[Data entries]
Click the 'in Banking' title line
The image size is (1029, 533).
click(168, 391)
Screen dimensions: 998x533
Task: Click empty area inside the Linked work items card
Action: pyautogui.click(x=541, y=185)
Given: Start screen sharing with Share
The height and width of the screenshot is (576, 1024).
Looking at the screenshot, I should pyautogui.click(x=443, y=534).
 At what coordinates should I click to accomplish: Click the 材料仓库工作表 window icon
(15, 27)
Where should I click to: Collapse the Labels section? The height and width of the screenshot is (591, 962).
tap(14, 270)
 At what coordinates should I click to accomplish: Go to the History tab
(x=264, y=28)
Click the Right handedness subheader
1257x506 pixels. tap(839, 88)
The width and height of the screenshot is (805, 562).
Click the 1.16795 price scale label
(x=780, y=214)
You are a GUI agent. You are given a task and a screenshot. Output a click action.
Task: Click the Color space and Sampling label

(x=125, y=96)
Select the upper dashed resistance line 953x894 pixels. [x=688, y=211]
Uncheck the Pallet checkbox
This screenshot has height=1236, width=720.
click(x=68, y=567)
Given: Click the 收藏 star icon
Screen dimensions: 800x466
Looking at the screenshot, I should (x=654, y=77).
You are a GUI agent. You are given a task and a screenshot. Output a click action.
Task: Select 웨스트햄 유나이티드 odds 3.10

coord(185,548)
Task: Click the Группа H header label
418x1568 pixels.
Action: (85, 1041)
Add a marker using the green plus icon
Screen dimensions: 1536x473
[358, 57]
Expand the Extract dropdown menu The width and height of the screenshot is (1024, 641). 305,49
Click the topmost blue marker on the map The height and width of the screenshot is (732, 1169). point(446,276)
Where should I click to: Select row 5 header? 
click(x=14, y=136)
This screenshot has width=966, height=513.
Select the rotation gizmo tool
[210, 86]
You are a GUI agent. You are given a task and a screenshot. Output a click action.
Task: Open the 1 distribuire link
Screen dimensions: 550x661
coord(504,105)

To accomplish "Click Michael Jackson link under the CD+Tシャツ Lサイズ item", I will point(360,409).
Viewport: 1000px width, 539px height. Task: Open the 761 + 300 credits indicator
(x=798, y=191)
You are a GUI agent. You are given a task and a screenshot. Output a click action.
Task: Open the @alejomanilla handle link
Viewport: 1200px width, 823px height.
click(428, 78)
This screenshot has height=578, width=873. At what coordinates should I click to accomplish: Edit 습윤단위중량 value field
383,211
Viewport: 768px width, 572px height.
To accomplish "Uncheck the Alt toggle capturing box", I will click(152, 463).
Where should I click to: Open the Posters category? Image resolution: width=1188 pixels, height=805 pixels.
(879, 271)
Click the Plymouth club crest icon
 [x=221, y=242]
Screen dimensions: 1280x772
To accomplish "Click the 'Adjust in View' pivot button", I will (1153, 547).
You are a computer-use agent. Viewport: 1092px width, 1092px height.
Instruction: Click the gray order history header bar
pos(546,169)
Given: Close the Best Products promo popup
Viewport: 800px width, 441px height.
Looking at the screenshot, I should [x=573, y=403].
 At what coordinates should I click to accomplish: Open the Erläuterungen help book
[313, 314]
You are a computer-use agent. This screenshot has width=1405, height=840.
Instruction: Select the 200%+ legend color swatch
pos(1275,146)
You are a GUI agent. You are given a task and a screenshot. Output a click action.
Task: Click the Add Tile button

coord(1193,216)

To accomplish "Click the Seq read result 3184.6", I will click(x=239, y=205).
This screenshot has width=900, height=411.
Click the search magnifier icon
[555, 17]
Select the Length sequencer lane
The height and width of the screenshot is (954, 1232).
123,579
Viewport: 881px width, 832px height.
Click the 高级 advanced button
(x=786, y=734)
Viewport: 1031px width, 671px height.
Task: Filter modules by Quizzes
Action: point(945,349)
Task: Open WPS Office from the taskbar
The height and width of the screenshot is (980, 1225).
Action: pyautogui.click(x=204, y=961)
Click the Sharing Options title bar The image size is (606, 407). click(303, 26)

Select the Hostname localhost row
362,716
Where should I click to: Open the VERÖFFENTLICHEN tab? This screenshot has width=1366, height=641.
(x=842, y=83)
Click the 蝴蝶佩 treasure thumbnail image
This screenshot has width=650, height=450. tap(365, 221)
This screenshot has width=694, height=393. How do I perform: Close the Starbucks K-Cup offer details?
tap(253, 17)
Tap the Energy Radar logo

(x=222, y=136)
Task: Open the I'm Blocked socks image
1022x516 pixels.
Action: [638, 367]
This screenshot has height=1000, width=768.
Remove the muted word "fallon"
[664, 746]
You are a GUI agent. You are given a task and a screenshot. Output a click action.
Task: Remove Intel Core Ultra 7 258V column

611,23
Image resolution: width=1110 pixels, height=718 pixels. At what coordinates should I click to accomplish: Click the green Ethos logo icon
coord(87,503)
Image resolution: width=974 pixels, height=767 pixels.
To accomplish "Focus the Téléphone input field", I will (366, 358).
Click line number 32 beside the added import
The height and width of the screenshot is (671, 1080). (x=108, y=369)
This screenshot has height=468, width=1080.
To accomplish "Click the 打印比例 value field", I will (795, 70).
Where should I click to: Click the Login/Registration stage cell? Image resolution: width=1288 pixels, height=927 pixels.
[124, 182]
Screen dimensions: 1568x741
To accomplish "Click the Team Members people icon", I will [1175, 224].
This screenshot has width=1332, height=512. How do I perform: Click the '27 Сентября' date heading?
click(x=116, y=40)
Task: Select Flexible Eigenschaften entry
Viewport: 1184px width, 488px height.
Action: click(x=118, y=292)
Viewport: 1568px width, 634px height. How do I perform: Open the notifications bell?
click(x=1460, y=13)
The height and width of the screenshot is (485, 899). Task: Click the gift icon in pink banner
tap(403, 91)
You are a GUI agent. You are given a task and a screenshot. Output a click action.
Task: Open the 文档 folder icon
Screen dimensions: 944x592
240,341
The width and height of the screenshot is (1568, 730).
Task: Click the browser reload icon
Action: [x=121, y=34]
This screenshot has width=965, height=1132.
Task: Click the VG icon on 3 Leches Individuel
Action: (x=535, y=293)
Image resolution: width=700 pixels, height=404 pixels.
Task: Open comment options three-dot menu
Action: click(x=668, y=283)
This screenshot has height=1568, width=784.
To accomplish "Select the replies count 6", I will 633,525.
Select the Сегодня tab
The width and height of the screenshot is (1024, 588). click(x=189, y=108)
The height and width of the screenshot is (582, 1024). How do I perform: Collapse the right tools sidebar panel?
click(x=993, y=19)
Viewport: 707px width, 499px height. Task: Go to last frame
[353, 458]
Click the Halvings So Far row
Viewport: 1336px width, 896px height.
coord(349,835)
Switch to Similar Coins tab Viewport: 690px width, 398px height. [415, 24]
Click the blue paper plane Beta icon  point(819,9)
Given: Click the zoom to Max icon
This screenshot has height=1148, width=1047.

## WHAT IS NEEDED
Print out each line of the data exactly.

## THE ANSWER
Click the 'in Banking' title line
The image size is (1029, 533).
click(168, 391)
Screen dimensions: 998x533
Task: Click empty area inside the Linked work items card
Action: pyautogui.click(x=541, y=185)
Given: Start screen sharing with Share
The height and width of the screenshot is (576, 1024).
Looking at the screenshot, I should pyautogui.click(x=443, y=534).
 At what coordinates should I click to accomplish: Click the 材料仓库工作表 window icon
(15, 27)
Where should I click to: Collapse the Labels section? The height and width of the screenshot is (591, 962).
tap(14, 270)
 At what coordinates should I click to accomplish: Go to the History tab
(x=264, y=28)
Click the Right handedness subheader
1257x506 pixels. tap(839, 88)
The width and height of the screenshot is (805, 562).
Click the 1.16795 price scale label
(x=780, y=214)
You are a GUI agent. You are given a task and a screenshot. Output a click action.
Task: Click the Color space and Sampling label

(x=125, y=96)
Select the upper dashed resistance line 953x894 pixels. [x=688, y=211]
Uncheck the Pallet checkbox
This screenshot has height=1236, width=720.
click(x=68, y=567)
Given: Click the 收藏 star icon
Screen dimensions: 800x466
Looking at the screenshot, I should (x=654, y=77).
You are a GUI agent. You are given a task and a screenshot. Output a click action.
Task: Select 웨스트햄 유나이티드 odds 3.10

coord(185,548)
Task: Click the Группа H header label
418x1568 pixels.
Action: (85, 1041)
Add a marker using the green plus icon
Screen dimensions: 1536x473
[358, 57]
Expand the Extract dropdown menu The width and height of the screenshot is (1024, 641). 305,49
Click the topmost blue marker on the map The height and width of the screenshot is (732, 1169). point(446,276)
Where should I click to: Select row 5 header? 
click(x=14, y=136)
This screenshot has width=966, height=513.
Select the rotation gizmo tool
[210, 86]
You are a GUI agent. You are given a task and a screenshot. Output a click action.
Task: Open the 1 distribuire link
Screen dimensions: 550x661
coord(504,105)

To accomplish "Click Michael Jackson link under the CD+Tシャツ Lサイズ item", I will point(360,409).
Viewport: 1000px width, 539px height. Task: Open the 761 + 300 credits indicator
(x=798, y=191)
You are a GUI agent. You are given a task and a screenshot. Output a click action.
Task: Open the @alejomanilla handle link
Viewport: 1200px width, 823px height.
click(428, 78)
This screenshot has height=578, width=873. At what coordinates should I click to accomplish: Edit 습윤단위중량 value field
383,211
Viewport: 768px width, 572px height.
To accomplish "Uncheck the Alt toggle capturing box", I will click(152, 463).
Where should I click to: Open the Posters category? Image resolution: width=1188 pixels, height=805 pixels.
(879, 271)
Click the Plymouth club crest icon
 [x=221, y=242]
Screen dimensions: 1280x772
To accomplish "Click the 'Adjust in View' pivot button", I will (1153, 547).
You are a computer-use agent. Viewport: 1092px width, 1092px height.
Instruction: Click the gray order history header bar
pos(546,169)
Given: Close the Best Products promo popup
Viewport: 800px width, 441px height.
Looking at the screenshot, I should [x=573, y=403].
 At what coordinates should I click to accomplish: Open the Erläuterungen help book
[313, 314]
You are a computer-use agent. This screenshot has width=1405, height=840.
Instruction: Select the 200%+ legend color swatch
pos(1275,146)
You are a GUI agent. You are given a task and a screenshot. Output a click action.
Task: Click the Add Tile button

coord(1193,216)

To accomplish "Click the Seq read result 3184.6", I will click(x=239, y=205).
This screenshot has width=900, height=411.
Click the search magnifier icon
[555, 17]
Select the Length sequencer lane
The height and width of the screenshot is (954, 1232).
123,579
Viewport: 881px width, 832px height.
Click the 高级 advanced button
(x=786, y=734)
Viewport: 1031px width, 671px height.
Task: Filter modules by Quizzes
Action: point(945,349)
Task: Open WPS Office from the taskbar
The height and width of the screenshot is (980, 1225).
Action: pyautogui.click(x=204, y=961)
Click the Sharing Options title bar The image size is (606, 407). click(303, 26)

Select the Hostname localhost row
362,716
Where should I click to: Open the VERÖFFENTLICHEN tab? This screenshot has width=1366, height=641.
(x=842, y=83)
Click the 蝴蝶佩 treasure thumbnail image
This screenshot has width=650, height=450. tap(365, 221)
This screenshot has width=694, height=393. How do I perform: Close the Starbucks K-Cup offer details?
tap(253, 17)
Tap the Energy Radar logo

(x=222, y=136)
Task: Open the I'm Blocked socks image
1022x516 pixels.
Action: [638, 367]
This screenshot has height=1000, width=768.
Remove the muted word "fallon"
[664, 746]
You are a GUI agent. You are given a task and a screenshot. Output a click action.
Task: Remove Intel Core Ultra 7 258V column

611,23
Image resolution: width=1110 pixels, height=718 pixels. At what coordinates should I click to accomplish: Click the green Ethos logo icon
coord(87,503)
Image resolution: width=974 pixels, height=767 pixels.
To accomplish "Focus the Téléphone input field", I will (366, 358).
Click line number 32 beside the added import
The height and width of the screenshot is (671, 1080). (x=108, y=369)
This screenshot has height=468, width=1080.
To accomplish "Click the 打印比例 value field", I will (795, 70).
Where should I click to: Click the Login/Registration stage cell? Image resolution: width=1288 pixels, height=927 pixels.
[124, 182]
Screen dimensions: 1568x741
To accomplish "Click the Team Members people icon", I will [1175, 224].
This screenshot has width=1332, height=512. How do I perform: Click the '27 Сентября' date heading?
click(x=116, y=40)
Task: Select Flexible Eigenschaften entry
Viewport: 1184px width, 488px height.
Action: click(x=118, y=292)
Viewport: 1568px width, 634px height. How do I perform: Open the notifications bell?
click(x=1460, y=13)
The height and width of the screenshot is (485, 899). Task: Click the gift icon in pink banner
tap(403, 91)
You are a GUI agent. You are given a task and a screenshot. Output a click action.
Task: Open the 文档 folder icon
Screen dimensions: 944x592
240,341
The width and height of the screenshot is (1568, 730).
Task: Click the browser reload icon
Action: [x=121, y=34]
This screenshot has width=965, height=1132.
Task: Click the VG icon on 3 Leches Individuel
Action: (x=535, y=293)
Image resolution: width=700 pixels, height=404 pixels.
Task: Open comment options three-dot menu
Action: click(x=668, y=283)
This screenshot has height=1568, width=784.
To accomplish "Select the replies count 6", I will 633,525.
Select the Сегодня tab
The width and height of the screenshot is (1024, 588). click(x=189, y=108)
The height and width of the screenshot is (582, 1024). How do I perform: Collapse the right tools sidebar panel?
click(x=993, y=19)
Viewport: 707px width, 499px height. Task: Go to last frame
[353, 458]
Click the Halvings So Far row
Viewport: 1336px width, 896px height.
coord(349,835)
Switch to Similar Coins tab Viewport: 690px width, 398px height. [415, 24]
Click the blue paper plane Beta icon  point(819,9)
Given: Click the zoom to Max icon
This screenshot has height=1148, width=1047.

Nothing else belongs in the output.